Eight years ago, ZTE suffered a cardiac arrest.
On April 16, 2018, a ban issued by the U.S. Department of Commerce's Bureau of Industry and Security brought ZTE Corporation, the world's fourth-largest telecommunications equipment manufacturer with 80,000 employees and annual revenue exceeding 100 billion yuan, to a standstill overnight. The content of the ban was simple: for the next seven years, any American company was prohibited from selling components, goods, software, and technology to ZTE.
Without Qualcomm's chips, base station production halted. Without Google's Android authorization, there was no usable system for its phones. Twenty-three days later, ZTE issued an announcement stating that its main business activities could no longer continue.
However, ZTE ultimately survived, but at a cost of $1.4 billion.

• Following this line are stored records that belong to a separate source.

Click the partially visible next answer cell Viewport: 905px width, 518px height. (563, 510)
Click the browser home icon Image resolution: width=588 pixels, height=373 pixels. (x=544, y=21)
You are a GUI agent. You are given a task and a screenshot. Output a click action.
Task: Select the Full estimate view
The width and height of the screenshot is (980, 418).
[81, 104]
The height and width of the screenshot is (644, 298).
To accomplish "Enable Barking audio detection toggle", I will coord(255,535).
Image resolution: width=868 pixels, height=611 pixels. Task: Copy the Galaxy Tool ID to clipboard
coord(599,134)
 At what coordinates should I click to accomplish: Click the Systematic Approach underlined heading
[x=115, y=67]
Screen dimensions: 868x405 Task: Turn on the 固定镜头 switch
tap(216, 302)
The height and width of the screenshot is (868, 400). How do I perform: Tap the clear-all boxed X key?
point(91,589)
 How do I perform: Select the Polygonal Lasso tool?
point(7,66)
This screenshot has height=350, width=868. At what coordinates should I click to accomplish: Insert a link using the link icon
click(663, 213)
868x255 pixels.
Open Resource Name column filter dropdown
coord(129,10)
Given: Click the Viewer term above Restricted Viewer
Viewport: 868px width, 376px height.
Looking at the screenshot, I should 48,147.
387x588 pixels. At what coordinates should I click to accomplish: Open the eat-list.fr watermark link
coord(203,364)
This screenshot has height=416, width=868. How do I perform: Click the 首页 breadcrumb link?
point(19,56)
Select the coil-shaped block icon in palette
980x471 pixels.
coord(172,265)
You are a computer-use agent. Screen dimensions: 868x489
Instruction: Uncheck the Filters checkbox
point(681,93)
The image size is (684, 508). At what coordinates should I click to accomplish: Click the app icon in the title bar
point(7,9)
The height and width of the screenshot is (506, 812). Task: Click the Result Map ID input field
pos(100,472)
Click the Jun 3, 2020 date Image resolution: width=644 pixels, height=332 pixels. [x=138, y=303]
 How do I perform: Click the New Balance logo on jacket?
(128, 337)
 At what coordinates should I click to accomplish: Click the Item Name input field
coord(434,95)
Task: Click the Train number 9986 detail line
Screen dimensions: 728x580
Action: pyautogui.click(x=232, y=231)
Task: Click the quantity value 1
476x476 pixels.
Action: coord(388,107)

A $1 billion fine, paid in one lump sum; a $400 million deposit, placed in an escrow account at a U.S. bank. Additionally, all senior executives were replaced, and a U.S. compliance supervision team was stationed within the company. For the full year of 2018, ZTE reported a net loss of 7 billion yuan, with revenue plummeting 21.4% year-on-year.
Yin Yimin, then chairman of ZTE, wrote in an internal letter: "We are in a complex industry that is highly dependent on the global supply chain." At the time, these words sounded like both reflection and helplessness.
Eight years later, on February 26, 2026, Chinese AI unicorn DeepSeek announced that its upcoming V4 multimodal large model would prioritize deep cooperation with domestic chip manufacturers, achieving for the first time a full-process non-NVIDIA solution from pre-training to fine-tuning.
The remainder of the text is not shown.